GREAT PICS GUYS,EXCELLENT MFG.


----------



## joea132

Very impressive. That is some fine work and attention to Detail that went into that smoker.


----------



## bchilders

Very impressive. 
I love me some smoke but this one puts anything I have to shame.


----------



## almargita

WOW! WOW! I'm not sure I can ever barbque again using my old grill setup..... Very impressive, but I think its just too pretty get cook on & get dirty. Just want to look at it......

Al


----------



## vacuumpumpman

That thing is awesome !! 

I have a cold smoker - similiar to this one 
http://www.smokedaddyinc.com/smokers.htm
I really like it, because it is portable and I can put it on my larger smoke box or my grill


----------



## Wade E

Just 1 word, DDDDDAAAAAAMMMMMNNNNNNN!!!!!!!!!!!!!!!!!!!!!


----------



## Deezil

shen said:


> Well, got the smoker done......for now. There's still more to do, but not in the immediate future.

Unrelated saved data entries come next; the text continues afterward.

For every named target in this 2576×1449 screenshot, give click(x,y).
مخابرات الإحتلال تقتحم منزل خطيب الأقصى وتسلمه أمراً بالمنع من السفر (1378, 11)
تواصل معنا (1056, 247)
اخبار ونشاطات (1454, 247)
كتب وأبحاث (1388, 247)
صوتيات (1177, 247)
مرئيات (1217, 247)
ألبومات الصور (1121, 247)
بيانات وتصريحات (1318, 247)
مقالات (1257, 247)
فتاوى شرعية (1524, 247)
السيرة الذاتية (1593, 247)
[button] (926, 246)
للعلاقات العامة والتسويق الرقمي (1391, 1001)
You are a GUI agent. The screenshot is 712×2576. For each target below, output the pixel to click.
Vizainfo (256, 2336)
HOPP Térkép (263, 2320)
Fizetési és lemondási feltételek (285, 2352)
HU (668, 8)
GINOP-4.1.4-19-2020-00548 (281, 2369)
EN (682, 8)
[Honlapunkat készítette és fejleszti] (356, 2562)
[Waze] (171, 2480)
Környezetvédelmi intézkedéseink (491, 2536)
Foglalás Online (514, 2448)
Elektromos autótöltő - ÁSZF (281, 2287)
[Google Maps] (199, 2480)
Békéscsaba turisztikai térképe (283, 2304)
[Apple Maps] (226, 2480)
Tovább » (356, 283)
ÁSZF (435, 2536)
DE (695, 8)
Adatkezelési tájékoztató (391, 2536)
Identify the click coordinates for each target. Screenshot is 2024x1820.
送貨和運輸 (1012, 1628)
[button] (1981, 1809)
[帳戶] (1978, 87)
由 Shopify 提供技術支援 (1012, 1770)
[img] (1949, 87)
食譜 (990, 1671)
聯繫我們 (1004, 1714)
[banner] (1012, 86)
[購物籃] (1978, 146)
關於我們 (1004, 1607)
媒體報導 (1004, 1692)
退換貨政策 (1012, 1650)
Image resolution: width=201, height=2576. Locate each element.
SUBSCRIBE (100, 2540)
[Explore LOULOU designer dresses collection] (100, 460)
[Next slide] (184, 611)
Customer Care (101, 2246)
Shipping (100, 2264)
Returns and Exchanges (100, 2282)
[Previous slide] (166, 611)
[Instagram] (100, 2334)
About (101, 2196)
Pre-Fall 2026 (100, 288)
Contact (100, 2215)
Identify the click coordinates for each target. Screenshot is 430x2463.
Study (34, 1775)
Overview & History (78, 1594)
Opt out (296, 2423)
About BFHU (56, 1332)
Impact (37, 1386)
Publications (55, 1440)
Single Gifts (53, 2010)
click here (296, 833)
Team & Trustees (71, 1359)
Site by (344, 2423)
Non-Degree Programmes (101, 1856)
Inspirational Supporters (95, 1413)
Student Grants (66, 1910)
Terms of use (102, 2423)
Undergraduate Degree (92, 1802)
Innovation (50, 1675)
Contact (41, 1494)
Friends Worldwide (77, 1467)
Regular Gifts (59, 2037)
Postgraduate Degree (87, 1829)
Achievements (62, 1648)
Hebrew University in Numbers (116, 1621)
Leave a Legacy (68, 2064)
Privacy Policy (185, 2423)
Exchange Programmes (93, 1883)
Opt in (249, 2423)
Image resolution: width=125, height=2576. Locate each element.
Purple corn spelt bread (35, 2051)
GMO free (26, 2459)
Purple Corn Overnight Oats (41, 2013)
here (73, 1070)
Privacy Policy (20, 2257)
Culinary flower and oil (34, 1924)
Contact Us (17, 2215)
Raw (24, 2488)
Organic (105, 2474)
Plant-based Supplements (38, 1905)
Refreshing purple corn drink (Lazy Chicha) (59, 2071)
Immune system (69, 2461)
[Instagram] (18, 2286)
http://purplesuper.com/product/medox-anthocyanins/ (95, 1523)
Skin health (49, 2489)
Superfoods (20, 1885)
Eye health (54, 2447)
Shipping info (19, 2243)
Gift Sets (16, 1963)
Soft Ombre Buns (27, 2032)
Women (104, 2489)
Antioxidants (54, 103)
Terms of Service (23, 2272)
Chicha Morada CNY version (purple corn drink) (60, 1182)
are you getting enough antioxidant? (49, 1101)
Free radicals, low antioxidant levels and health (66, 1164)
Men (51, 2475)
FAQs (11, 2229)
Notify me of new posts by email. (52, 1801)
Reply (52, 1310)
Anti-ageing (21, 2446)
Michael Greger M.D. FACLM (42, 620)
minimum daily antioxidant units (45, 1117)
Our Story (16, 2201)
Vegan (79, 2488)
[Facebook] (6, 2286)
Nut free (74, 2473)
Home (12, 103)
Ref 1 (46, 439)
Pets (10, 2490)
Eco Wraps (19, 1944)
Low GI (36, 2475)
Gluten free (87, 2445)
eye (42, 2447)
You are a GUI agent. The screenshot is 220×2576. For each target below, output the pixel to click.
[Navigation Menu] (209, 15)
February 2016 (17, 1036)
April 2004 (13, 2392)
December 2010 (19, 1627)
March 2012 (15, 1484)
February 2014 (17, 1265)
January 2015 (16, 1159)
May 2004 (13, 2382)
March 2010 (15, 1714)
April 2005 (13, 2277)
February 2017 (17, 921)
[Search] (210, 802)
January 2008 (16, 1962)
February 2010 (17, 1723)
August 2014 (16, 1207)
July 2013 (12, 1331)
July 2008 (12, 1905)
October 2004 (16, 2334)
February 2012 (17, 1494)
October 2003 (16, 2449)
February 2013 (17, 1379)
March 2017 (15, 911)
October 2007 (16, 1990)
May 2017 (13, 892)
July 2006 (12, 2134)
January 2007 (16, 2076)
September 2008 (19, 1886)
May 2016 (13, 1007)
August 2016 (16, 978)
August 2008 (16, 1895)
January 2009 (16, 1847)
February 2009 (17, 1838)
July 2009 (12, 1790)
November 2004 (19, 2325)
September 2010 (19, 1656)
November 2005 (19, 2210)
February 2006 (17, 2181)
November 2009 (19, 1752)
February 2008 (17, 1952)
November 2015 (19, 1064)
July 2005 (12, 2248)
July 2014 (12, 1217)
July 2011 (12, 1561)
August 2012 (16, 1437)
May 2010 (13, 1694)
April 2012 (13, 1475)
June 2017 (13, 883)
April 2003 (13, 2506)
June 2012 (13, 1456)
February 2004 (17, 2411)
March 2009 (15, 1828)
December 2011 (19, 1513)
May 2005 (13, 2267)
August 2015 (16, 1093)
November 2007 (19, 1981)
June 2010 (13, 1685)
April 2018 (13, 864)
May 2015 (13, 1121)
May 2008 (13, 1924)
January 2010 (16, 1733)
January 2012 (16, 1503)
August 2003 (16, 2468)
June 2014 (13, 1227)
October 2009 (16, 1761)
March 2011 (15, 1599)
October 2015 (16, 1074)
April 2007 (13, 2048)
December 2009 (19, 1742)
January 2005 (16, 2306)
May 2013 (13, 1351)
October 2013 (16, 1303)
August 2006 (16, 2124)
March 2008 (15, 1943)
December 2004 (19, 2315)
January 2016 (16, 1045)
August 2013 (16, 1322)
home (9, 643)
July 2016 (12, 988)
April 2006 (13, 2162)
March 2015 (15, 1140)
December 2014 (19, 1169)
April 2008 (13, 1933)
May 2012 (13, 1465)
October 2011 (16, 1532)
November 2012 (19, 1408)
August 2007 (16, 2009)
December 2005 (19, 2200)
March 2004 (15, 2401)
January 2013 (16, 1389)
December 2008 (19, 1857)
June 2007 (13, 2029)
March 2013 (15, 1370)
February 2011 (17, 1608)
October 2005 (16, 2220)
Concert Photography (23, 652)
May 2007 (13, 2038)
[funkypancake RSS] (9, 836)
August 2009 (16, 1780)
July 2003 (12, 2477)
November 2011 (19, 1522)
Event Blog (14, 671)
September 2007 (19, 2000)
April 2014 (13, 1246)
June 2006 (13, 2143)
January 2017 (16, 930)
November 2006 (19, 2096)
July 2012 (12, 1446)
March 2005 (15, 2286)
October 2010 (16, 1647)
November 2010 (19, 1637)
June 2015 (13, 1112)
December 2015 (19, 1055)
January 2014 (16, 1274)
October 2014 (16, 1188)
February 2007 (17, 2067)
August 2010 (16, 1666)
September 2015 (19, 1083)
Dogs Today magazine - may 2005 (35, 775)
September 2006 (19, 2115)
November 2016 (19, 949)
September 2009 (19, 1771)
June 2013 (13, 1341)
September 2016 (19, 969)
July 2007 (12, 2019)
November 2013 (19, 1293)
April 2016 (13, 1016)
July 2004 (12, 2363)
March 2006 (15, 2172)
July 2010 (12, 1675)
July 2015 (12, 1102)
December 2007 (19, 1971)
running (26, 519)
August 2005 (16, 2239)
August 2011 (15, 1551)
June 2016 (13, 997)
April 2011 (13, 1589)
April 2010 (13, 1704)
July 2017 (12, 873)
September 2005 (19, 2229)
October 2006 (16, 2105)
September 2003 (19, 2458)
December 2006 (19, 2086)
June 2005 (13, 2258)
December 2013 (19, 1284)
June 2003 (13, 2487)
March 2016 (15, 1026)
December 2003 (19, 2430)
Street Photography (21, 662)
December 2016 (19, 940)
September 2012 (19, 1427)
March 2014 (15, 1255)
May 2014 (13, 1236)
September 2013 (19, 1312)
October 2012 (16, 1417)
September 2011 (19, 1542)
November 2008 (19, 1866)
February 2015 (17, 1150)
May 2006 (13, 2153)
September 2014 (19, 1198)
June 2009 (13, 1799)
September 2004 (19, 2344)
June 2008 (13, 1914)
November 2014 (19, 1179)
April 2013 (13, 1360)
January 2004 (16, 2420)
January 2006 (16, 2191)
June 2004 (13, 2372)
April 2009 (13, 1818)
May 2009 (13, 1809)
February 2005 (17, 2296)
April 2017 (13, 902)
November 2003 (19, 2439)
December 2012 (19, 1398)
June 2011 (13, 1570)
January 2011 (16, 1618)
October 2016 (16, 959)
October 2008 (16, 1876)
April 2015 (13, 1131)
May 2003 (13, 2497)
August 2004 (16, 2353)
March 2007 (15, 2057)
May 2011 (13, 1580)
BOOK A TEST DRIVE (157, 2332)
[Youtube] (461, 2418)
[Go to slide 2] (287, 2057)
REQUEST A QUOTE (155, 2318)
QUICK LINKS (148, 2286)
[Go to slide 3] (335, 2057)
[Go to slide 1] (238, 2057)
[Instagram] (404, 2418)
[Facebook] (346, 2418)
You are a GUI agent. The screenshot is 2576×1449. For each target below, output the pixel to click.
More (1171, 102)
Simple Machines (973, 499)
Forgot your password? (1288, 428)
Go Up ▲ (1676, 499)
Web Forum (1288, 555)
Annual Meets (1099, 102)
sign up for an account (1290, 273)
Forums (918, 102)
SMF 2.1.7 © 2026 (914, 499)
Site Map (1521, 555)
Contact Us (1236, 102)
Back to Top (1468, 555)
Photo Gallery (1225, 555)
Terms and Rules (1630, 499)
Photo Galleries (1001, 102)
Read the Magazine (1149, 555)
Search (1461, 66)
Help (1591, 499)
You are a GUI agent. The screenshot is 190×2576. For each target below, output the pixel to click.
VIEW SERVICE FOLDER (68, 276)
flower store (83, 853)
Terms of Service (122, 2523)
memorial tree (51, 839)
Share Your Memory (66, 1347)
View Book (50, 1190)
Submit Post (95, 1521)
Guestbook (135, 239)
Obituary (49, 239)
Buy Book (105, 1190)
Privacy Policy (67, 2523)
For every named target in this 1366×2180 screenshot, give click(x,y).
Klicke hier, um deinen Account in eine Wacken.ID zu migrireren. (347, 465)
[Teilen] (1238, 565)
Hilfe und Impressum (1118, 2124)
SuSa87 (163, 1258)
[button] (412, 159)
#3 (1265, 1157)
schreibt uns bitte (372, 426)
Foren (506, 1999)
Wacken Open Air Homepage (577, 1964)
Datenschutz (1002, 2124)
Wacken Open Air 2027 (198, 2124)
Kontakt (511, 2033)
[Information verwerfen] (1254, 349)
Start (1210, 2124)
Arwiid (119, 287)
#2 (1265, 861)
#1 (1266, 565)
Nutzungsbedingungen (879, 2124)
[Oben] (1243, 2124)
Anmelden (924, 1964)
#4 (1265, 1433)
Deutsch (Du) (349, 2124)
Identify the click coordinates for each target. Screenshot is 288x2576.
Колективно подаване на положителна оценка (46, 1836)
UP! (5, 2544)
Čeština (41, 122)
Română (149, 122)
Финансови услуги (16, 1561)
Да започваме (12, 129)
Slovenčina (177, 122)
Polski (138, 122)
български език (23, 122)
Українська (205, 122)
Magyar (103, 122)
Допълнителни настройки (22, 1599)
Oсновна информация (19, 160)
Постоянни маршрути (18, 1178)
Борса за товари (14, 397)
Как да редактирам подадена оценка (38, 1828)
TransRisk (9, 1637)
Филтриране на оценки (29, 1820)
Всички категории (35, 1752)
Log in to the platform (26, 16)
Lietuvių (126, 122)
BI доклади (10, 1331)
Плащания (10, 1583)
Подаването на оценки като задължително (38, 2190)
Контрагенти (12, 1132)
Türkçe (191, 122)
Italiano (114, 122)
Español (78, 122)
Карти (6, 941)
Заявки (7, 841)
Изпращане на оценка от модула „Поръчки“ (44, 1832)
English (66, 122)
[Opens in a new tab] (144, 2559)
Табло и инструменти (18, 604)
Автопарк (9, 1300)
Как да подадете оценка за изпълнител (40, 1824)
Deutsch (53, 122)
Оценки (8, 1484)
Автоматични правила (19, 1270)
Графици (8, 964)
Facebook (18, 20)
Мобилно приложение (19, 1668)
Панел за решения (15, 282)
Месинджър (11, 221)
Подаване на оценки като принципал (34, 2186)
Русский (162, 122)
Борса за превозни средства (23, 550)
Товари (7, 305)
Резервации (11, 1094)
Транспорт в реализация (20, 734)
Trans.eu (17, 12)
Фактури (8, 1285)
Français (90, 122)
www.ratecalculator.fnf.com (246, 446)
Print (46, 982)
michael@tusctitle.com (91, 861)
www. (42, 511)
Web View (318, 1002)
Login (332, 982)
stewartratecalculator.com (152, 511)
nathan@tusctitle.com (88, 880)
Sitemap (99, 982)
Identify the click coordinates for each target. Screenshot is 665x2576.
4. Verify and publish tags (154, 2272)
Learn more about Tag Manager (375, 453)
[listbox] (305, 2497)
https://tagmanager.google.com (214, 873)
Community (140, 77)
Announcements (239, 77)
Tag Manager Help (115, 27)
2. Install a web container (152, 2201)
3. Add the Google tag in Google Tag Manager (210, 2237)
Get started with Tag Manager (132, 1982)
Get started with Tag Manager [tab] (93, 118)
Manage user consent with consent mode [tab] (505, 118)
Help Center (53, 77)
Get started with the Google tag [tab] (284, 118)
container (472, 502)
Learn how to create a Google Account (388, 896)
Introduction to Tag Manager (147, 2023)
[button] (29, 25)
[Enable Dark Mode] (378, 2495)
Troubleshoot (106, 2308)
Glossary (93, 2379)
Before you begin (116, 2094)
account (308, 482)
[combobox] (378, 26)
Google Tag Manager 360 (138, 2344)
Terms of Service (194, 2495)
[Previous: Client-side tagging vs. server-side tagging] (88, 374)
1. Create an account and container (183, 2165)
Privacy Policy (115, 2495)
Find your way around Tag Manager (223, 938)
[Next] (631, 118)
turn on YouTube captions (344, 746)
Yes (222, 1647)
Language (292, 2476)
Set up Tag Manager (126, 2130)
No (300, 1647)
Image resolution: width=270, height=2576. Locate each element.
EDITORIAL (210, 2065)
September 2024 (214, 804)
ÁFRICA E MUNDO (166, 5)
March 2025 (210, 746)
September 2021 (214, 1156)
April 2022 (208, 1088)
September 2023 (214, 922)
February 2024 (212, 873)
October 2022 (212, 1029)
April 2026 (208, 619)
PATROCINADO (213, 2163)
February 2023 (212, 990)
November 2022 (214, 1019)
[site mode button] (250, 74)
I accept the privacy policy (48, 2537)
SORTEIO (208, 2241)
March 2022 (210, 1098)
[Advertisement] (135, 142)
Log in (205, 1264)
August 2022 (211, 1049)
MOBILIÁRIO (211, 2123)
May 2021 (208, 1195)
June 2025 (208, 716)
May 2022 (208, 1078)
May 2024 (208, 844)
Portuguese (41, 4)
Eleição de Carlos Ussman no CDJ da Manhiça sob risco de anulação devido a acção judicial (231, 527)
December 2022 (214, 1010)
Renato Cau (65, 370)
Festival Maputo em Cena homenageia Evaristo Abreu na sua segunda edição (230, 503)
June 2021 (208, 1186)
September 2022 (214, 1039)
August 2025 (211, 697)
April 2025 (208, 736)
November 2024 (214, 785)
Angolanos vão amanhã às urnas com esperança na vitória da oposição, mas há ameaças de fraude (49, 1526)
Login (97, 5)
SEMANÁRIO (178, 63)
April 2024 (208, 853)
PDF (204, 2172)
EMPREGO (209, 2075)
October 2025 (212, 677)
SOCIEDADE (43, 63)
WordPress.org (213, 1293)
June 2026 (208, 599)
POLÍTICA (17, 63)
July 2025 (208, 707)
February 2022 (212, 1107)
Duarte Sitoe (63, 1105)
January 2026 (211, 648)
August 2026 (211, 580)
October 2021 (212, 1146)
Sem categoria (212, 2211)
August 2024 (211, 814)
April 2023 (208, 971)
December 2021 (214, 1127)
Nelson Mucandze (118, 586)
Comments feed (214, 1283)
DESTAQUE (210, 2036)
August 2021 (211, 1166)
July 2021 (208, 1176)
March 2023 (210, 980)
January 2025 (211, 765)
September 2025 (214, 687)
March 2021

She's gorgeous... Does she have a sister?


----------



## thesnow

Totally Amazing.... image if my father-in-law had this, my wife would be jealous, I never be home.


----------



## cimbaliw

Super cool! I'm still smokin' away on my Menard's $100.00 special.


----------



## jswordy

Couple ugly drum smokers I built. Gave one to my neighbor...

























I've got a double-barrell smoker too...





Nothing like a lil smoked goat. Mmmm...


----------



## Runningwolf

WOW Jim, wish I was your neighbor!


----------



## 2PUPs

Here`s my new Weber Smokey Mountain 22.5 . Also have the wsm 18.5 .


----------



## 2PUPs

Loaded with ribs n drum sticks


----------



## jswordy

Runningwolf said:


> WOW Jim, wish I was your neighbor!



That's him, up in that shot inspecting things. You know how it goes, though - never give anything away unless you can do so without strings. Once he got tired of it, that smoker sits outside now in all kinds of weather without so much as a tarp over it. I'll bet it's half-full of rainwater.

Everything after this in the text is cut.